Return the data below verbatim, line for line, but omit the pictures.
:: INPUT FOR THIS TASK ::
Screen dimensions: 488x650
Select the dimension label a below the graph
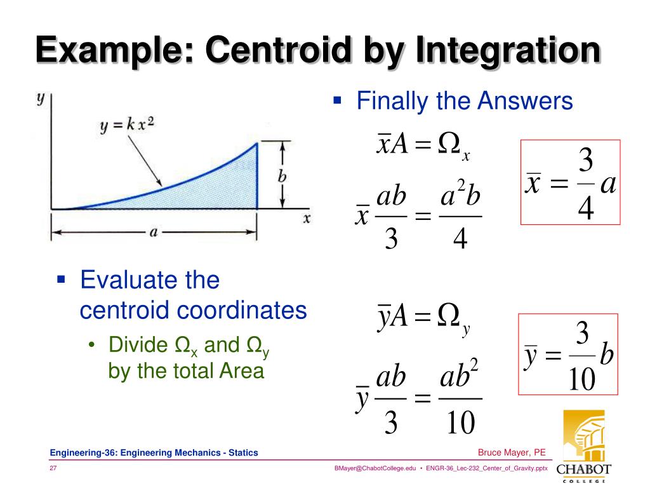pos(153,233)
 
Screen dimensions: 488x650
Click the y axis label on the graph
pos(41,98)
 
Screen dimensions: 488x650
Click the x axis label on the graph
pos(307,218)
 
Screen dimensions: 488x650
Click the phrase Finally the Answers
pos(465,101)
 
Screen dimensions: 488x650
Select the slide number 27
pos(54,468)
:::
▸ WRITTEN SOLUTION
Screen dimensions: 488x650
Select the dimension label a below the graph
pos(153,233)
 
Screen dimensions: 488x650
Click the y axis label on the graph
pos(41,98)
 
Screen dimensions: 488x650
Click the x axis label on the graph
pos(307,218)
 
Screen dimensions: 488x650
Click the phrase Finally the Answers
pos(465,101)
 
Screen dimensions: 488x650
Select the slide number 27
pos(54,468)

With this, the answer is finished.